Carlos Llamosa escaped the 1993 bombing of the World Trade Center by pure coincidence and thus continued on his improbable path to become a soccer star in the United States.
Llamosa, then 23, was out for lunch when Ramzi Yousef and Eyad Ismoil pulled a yellow Ryder van into the public parking garage beneath the World Trade Center. Llamosa was a janitor in the B2 basement of the tower, the same one where Yousef and Ismoil parked the van.
As was the custom on Fridays, World Trade Center maintenance employees took a two-hour lunch break. The additional 60 minutes allowed them to go to the bank and deposit their paychecks.
“Any other day, I would have gone back to work. But it was payday and we went out for lunch to enjoy that extra hour,” he recalls. “I was barely walking into a Chinese food restaurant when I heard the bang.”
He rushed out to find the chaos unfolding. Later, he would find out that the Ryder truck Yousef and Ismoil left below the tower was loaded with 1,336 pounds of nitrate-hydrogen gas, a fertilizer that exploded on the second level of the underground parking complex – the same floor where he worked.

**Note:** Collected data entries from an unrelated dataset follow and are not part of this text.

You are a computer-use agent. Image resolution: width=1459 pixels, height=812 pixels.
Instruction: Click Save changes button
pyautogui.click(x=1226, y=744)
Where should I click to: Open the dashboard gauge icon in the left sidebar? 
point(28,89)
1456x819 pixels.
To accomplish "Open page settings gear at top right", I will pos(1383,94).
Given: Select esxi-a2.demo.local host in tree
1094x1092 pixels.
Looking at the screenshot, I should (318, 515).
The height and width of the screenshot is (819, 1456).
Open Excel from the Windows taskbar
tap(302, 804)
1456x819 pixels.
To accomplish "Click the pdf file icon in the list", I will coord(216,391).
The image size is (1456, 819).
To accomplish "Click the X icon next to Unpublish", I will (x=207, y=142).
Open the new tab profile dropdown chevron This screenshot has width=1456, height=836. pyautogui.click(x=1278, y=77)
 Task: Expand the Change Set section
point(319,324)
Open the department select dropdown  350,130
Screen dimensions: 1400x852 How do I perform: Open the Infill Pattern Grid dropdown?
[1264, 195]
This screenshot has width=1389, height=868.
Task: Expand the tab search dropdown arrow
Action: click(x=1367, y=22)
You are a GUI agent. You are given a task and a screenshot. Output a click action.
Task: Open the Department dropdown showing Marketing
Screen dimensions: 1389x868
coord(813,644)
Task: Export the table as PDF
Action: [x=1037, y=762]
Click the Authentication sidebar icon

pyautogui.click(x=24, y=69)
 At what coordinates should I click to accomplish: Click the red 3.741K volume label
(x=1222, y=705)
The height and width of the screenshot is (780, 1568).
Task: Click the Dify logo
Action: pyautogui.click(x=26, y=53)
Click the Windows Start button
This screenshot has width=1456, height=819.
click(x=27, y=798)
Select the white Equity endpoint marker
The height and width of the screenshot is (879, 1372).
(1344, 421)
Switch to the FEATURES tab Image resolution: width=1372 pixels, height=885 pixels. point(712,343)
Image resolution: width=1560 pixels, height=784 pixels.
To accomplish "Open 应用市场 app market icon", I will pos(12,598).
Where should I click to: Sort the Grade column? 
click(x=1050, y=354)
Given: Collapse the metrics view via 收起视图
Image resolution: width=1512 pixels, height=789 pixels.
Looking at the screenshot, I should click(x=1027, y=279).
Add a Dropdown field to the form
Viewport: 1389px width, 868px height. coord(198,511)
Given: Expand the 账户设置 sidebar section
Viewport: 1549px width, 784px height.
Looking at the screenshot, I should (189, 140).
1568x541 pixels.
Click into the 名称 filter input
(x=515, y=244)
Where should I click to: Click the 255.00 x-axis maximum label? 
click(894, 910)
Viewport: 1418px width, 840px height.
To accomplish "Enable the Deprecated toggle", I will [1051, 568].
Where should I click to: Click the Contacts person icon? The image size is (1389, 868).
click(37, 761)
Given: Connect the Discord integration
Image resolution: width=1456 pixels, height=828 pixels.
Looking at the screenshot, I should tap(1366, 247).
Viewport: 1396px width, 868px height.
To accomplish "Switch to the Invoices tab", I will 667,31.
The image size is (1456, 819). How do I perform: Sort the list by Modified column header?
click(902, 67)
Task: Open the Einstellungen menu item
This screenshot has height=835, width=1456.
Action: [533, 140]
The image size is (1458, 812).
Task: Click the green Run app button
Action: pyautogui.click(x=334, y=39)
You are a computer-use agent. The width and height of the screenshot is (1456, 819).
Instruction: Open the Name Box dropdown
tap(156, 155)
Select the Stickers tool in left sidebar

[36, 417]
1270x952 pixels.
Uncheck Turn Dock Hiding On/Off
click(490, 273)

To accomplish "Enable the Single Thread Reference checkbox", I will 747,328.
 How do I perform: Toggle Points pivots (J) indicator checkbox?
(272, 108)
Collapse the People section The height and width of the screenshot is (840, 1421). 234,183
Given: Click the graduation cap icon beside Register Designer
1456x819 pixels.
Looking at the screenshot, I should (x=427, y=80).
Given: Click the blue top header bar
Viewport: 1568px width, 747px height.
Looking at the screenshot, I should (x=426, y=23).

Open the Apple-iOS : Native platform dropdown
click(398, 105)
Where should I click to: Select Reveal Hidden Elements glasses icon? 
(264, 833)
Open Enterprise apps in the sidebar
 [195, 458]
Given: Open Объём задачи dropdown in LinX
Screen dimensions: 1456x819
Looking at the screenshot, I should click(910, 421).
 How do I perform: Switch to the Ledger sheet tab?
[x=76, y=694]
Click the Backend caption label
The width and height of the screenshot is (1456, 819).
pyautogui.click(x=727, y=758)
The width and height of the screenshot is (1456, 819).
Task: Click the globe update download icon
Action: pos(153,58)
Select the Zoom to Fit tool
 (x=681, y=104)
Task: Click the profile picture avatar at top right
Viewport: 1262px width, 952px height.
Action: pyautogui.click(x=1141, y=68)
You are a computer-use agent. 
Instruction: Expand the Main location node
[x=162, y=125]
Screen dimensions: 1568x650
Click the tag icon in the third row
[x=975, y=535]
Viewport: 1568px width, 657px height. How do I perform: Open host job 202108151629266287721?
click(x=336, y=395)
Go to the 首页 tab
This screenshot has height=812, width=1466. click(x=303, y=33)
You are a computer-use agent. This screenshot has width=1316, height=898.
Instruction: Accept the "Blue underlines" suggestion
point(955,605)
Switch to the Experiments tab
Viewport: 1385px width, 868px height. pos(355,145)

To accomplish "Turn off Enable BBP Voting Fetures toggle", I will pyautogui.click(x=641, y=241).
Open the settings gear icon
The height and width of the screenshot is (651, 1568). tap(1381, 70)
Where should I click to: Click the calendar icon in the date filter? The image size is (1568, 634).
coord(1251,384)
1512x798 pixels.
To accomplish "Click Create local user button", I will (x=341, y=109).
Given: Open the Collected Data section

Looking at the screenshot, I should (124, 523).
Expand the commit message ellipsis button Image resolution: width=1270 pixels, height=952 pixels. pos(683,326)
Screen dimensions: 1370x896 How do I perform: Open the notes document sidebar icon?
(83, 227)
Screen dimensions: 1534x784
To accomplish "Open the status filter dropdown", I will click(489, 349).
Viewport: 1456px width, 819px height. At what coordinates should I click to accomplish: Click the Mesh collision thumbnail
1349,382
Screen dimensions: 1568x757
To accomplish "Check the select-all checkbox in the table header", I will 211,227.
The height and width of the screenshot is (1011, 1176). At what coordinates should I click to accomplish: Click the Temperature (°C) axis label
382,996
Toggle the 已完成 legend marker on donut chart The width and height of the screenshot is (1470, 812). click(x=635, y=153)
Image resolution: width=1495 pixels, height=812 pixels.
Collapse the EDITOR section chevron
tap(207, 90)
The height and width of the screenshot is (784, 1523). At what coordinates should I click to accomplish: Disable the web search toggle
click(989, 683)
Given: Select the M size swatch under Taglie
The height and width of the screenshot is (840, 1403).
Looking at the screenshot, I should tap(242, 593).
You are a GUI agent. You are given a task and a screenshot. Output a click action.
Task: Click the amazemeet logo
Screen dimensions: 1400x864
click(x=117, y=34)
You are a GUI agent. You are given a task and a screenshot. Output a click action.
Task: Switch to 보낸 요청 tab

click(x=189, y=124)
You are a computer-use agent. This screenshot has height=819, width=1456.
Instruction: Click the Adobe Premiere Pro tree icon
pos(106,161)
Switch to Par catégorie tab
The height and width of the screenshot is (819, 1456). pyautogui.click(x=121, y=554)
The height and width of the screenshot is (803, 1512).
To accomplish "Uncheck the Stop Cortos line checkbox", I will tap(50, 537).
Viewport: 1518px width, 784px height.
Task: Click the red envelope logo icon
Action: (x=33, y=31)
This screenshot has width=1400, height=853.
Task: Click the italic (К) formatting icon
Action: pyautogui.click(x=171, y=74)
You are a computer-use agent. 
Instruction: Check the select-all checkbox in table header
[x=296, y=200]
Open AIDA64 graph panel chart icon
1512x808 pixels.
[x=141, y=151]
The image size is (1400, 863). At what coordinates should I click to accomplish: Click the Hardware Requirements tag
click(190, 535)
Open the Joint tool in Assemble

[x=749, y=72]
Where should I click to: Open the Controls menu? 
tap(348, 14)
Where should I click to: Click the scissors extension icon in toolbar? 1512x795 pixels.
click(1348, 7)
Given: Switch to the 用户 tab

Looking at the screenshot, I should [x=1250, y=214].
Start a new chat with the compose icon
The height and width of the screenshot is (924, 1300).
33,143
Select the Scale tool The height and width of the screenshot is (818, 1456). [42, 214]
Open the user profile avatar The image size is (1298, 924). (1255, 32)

“When I heard it had been a terrorist attack I stood [still]; I was in shock because I could have been there,” he says. “There were people there that I knew, and back then we never thought something like that could happen in this country, much less in a place like the World Trade Center.”
Llamosa didn’t know it then, but his fortuitous escape that day allowed him to continue playing fútbol in the fields of Flushing Meadows Park in Queens, where he built a reputation that, one kick at a time, took him to play for the United States in the World Cup.
Back then, Llamosa had just reconnected with futbol after his arrival to the United States.
Escaping the terrorist attack allowed Llamosa to continue playing fútbol.
“A day before my trip to New York, I gave away all of my fútbol gear: my shoes, my shin guards, everything… I would tell my friends that I was giving everything away because nobody played fútbol in the United States. There was no professional league and my brothers living here already never mentioned anything about fútbol,” he recalls.
Llamosa had a modest career as a futbolista in his native Colombia. In 1991, like 1.6 million other Colombians did then, he left his country, which was immersed in an economic crisis and a 40-year civil war.
He settled in Jackson Heights-Corona, Queens, where his brothers lived, believing his fútbol days were over. But Llamosa didn’t know that he had landed in one of the fútbol epicenters of his new country: Flushing Meadow Park in Queens.
“When I found the park, I had to buy all my gear again to play there,” he says.
His talent and fierceness caught the attention of the US soccer world and in a couple of years, he was on the pipeline to become a player for DC United, a founding team of the newly formed Major League Soccer.
“He was very smooth, always in the right place at the right time.”
“I went on a Saturday to Flushing Meadows Park to watch a game and I saw Carlos playing for a team called Los Criollos,” recalls Joe Barone, who back then was coach of the semi-pro squad Brooklyn Italians. “He was very smooth, always in right place at the right time. He was very good with the ball. And I brought him to play in Brooklyn at a very high level and his characteristics came out even more.”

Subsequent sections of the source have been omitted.